## Exercise prompt
Would you print every entry exactly as it appears?

Dataset entries:
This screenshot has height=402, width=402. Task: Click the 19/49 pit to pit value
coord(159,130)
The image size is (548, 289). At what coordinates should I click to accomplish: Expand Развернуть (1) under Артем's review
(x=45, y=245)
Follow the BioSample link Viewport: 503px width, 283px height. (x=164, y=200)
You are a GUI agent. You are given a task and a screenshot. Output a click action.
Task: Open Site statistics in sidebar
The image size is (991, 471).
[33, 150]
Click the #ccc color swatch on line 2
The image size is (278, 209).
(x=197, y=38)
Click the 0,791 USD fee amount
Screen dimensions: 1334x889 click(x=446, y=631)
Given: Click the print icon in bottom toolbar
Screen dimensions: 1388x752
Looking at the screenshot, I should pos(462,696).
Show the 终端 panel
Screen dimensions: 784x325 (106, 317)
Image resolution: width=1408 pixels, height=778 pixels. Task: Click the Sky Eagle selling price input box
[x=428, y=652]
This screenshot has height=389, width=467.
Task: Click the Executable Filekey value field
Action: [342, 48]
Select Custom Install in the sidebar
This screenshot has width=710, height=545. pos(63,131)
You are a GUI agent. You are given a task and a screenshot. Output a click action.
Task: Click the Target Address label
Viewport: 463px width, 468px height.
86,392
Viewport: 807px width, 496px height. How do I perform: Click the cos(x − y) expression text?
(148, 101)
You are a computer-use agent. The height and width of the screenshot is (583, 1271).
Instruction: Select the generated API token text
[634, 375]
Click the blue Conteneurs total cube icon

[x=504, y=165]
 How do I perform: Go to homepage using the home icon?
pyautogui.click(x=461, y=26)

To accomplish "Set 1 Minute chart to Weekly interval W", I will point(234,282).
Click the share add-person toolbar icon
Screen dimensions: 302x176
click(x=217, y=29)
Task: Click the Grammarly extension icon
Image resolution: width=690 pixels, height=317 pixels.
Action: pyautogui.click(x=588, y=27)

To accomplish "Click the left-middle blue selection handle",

## Result of the task
This screenshot has height=402, width=402. Task: Click the 19/49 pit to pit value
coord(159,130)
The image size is (548, 289). At what coordinates should I click to accomplish: Expand Развернуть (1) under Артем's review
(x=45, y=245)
Follow the BioSample link Viewport: 503px width, 283px height. (x=164, y=200)
You are a GUI agent. You are given a task and a screenshot. Output a click action.
Task: Open Site statistics in sidebar
The image size is (991, 471).
[33, 150]
Click the #ccc color swatch on line 2
The image size is (278, 209).
(x=197, y=38)
Click the 0,791 USD fee amount
Screen dimensions: 1334x889 click(x=446, y=631)
Given: Click the print icon in bottom toolbar
Screen dimensions: 1388x752
Looking at the screenshot, I should pos(462,696).
Show the 终端 panel
Screen dimensions: 784x325 (106, 317)
Image resolution: width=1408 pixels, height=778 pixels. Task: Click the Sky Eagle selling price input box
[x=428, y=652]
This screenshot has height=389, width=467.
Task: Click the Executable Filekey value field
Action: [342, 48]
Select Custom Install in the sidebar
This screenshot has width=710, height=545. pos(63,131)
You are a GUI agent. You are given a task and a screenshot. Output a click action.
Task: Click the Target Address label
Viewport: 463px width, 468px height.
86,392
Viewport: 807px width, 496px height. How do I perform: Click the cos(x − y) expression text?
(148, 101)
You are a computer-use agent. The height and width of the screenshot is (583, 1271).
Instruction: Select the generated API token text
[634, 375]
Click the blue Conteneurs total cube icon

[x=504, y=165]
 How do I perform: Go to homepage using the home icon?
pyautogui.click(x=461, y=26)

To accomplish "Set 1 Minute chart to Weekly interval W", I will point(234,282).
Click the share add-person toolbar icon
Screen dimensions: 302x176
click(x=217, y=29)
Task: Click the Grammarly extension icon
Image resolution: width=690 pixels, height=317 pixels.
Action: pyautogui.click(x=588, y=27)

To accomplish "Click the left-middle blue selection handle",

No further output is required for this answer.